Cinzia Quagliarini, 44 anni, 21 metri quadrati di casa prefabbricata a San Giorgio, una frazione di Cascia, in Umbria. Vive lì da due mesi con la famiglia, compresa una figlia di cinque anni. Prima, quando la temperatura era sotto lo zero, vivevano in tenda. Un regalo: sia la tenda sia la casa prefabbricata. «Le casette? Hanno fatto un sopralluogo qualche giorno fa per le aree, non abbiamo visto altro», racconta.
Adele Narcisi, 46 anni, malata di sclerosi multipla, 23 metri quadrati di prefabbricato che divide con il marito a Scai, una frazione di Amatrice: «Ho fatto richiesta per una casetta ma sembra che non ne abbia diritto. La mia casa è dichiarata inagibile perché circondata dalle macerie, dunque un caso di rapida soluzione, secondo loro». Nel frattempo siamo a fine maggio: se la Caritas Diocesana di Rieti non le avesse regalato il prefabbricato, avrebbe dovuto abbandonare marito e lavoro e trasferirsi sulla costa.

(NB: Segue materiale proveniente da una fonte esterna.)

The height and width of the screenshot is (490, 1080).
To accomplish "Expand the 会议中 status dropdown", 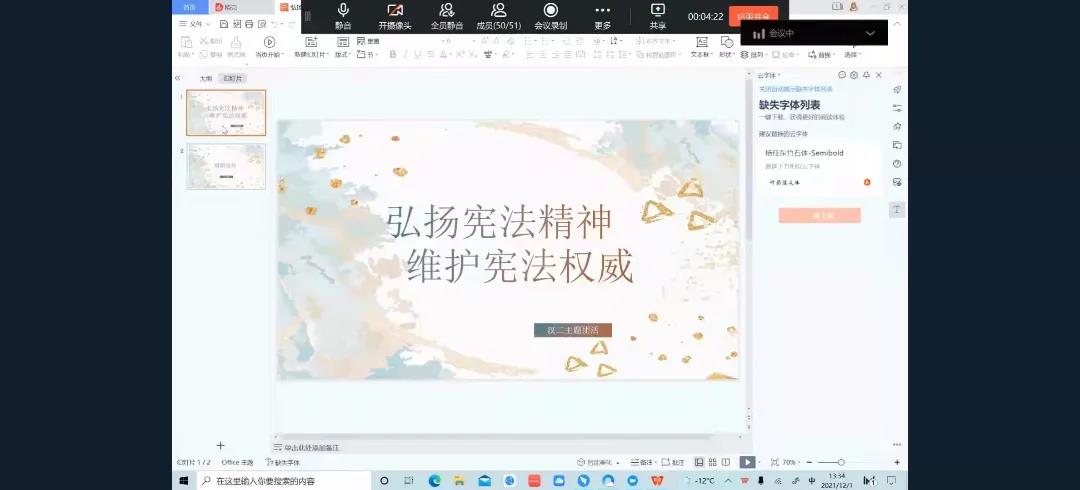I will 870,33.
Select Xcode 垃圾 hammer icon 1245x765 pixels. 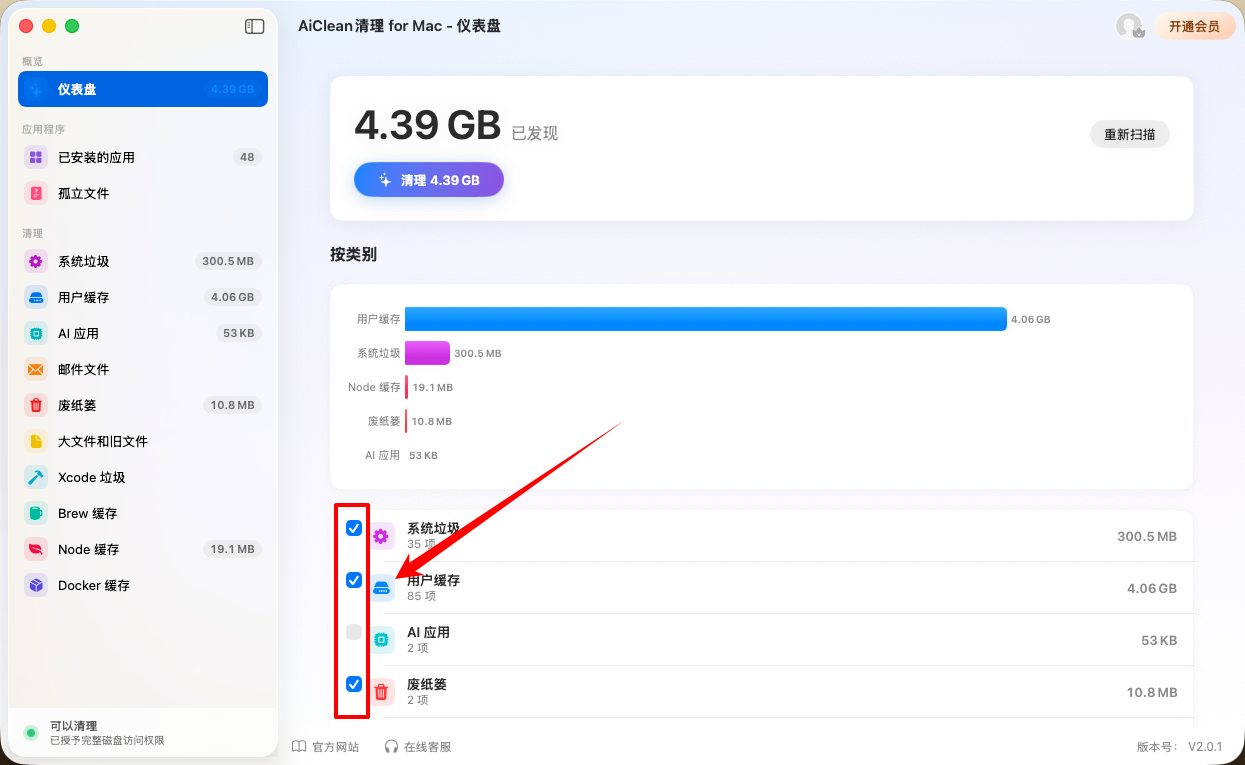click(x=36, y=477)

Patrizia Vita, 48 anni, 17 metri quadrati di camper a Ussita, nelle Marche. Li divide con un’amica. Il camper è un prestito a tempo indeterminato di una famiglia, è parcheggiato con altri 5 nell’area camper del paese: «Siamo una decina di persone, teniamo in vita la nostra terra che altrimenti sarebbe totalmente abbandonata. Il nostro obiettivo? Il ritorno degli altri ussitani dalla costa. Quando saremo tutti qui potremo lavorare davvero per la ricostruzione».

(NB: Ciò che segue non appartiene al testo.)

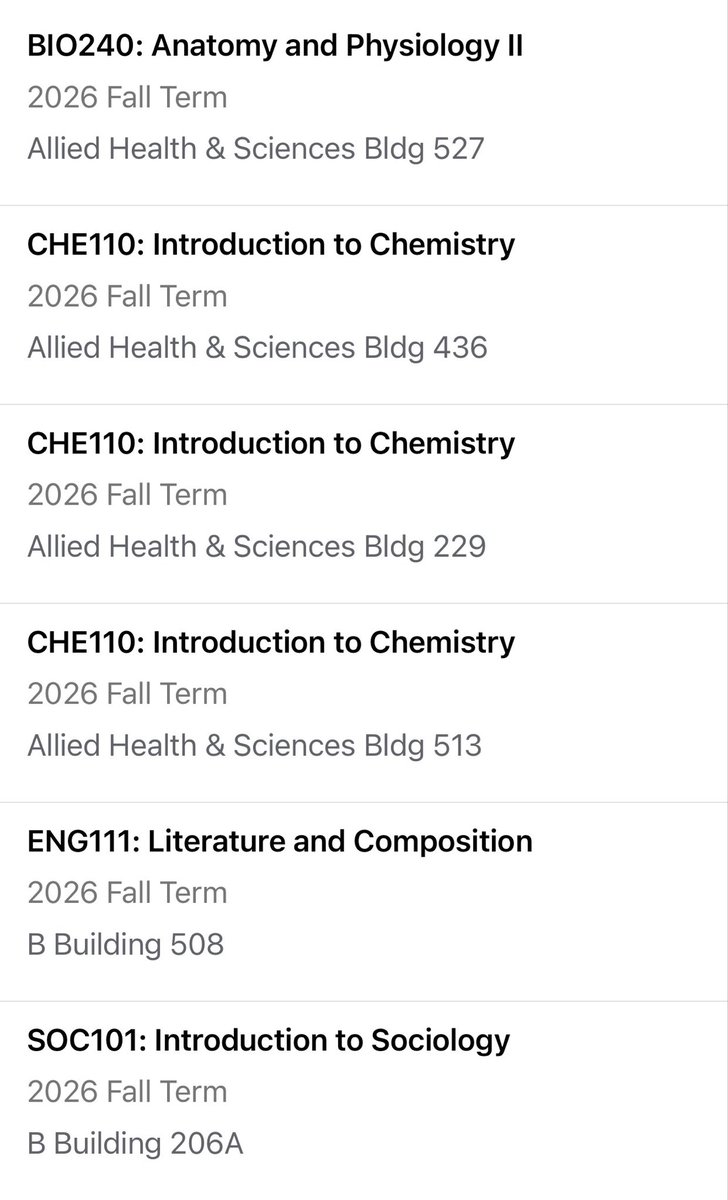Click 'Allied Health & Sciences Bldg 229' location
This screenshot has height=1200, width=728.
(x=256, y=547)
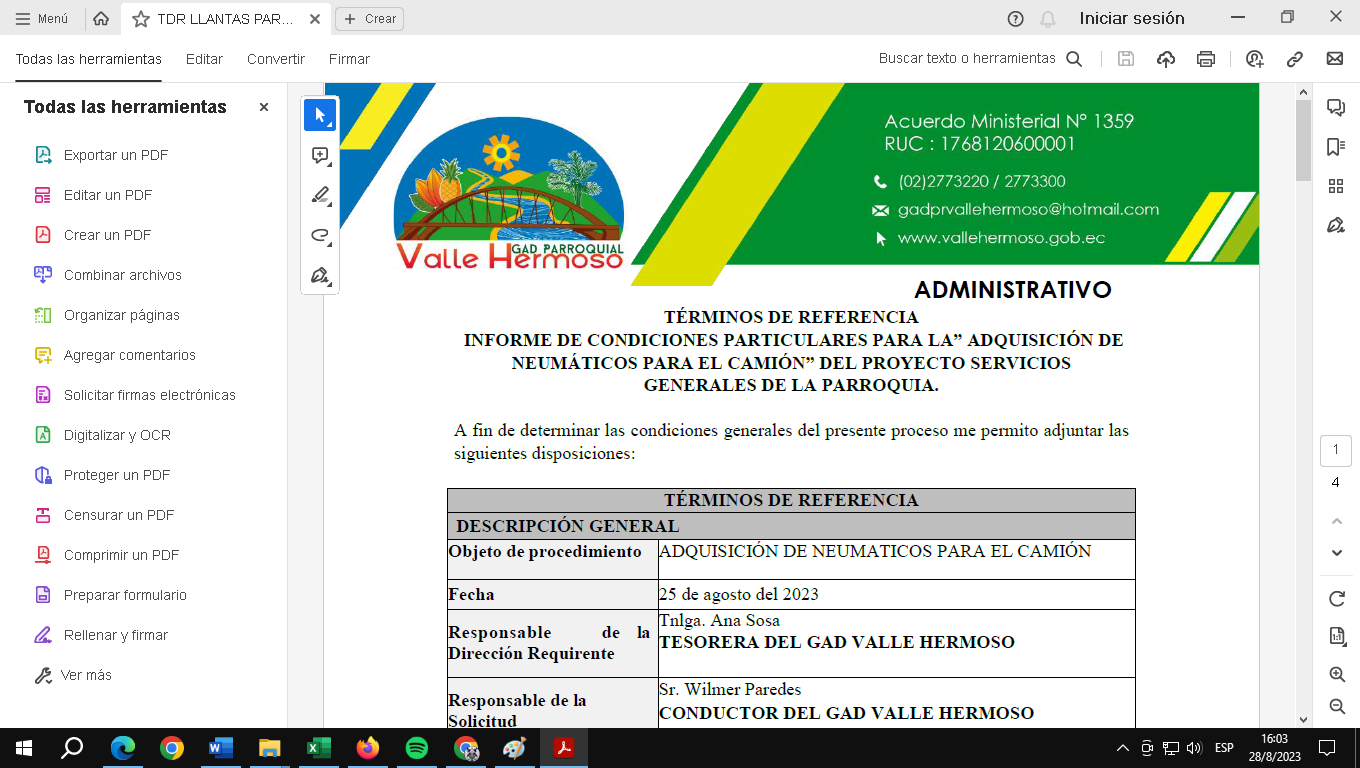Star the TDR LLANTAS document tab
The image size is (1360, 768).
coord(141,19)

Ma quando torneranno lì le popolazioni? Solo quando saranno consegnate le casette, le Sae, Soluzioni Abitative di Emergenza. Nel frattempo le popolazioni dei Monti Sibillini e delle montagne di Amatrice e dintorni hanno imparato a vivere con la valigia sempre pronta. Gran parte di chi è andato sulla costa ha dovuto accettare di lasciare il posto ai turisti estivi. La scadenza del contratto per gli ospiti del Natural Village di Porto Potenza Picena, secondo le istituzioni, è il 31 maggio; ma dei 180 ospiti soltanto in 12 hanno aderito in modo volontario al trasferimento, gli altri hanno deciso di rimanere. Monica Pierdomenico ha una casa inagibile a Ussita: «Ci hanno scaricato tutti, il proprietario dell’albergo, la prefettura. Ora sembra che chi rimane dovrà pagare. In realtà ancora oggi non sappiamo nulla di quello che accadrà, siamo balia degli eventi. Sono andata a vedere se potevo affittare qualcosa ma si è anche scatenata la caccia al terremotato esasperato, ci sono prezzi assurdi e case orrende. Ci hanno scaricato e ci stanno anche sfruttando».
Le colpe
C’è poco da fare: la macchina del dopo-terremoto è in forte ritardo. La colpa? Del governo che ha sbagliato tutto dall’inizio, sostengono i sindaci. Della burocrazia, sostiene Renzi, che da premier ha gestito la prima fase degli interventi: «Le norme sono state fatte, i soldi ci sono e il governo Gentiloni ha fatto ancora di più di quanto fatto da noi. Ma la burocrazia diventa spesso un problema. Voglio che in tutti i Comuni, ogni settimana si affacci un parlamentare Pd a chiedere che cosa serve».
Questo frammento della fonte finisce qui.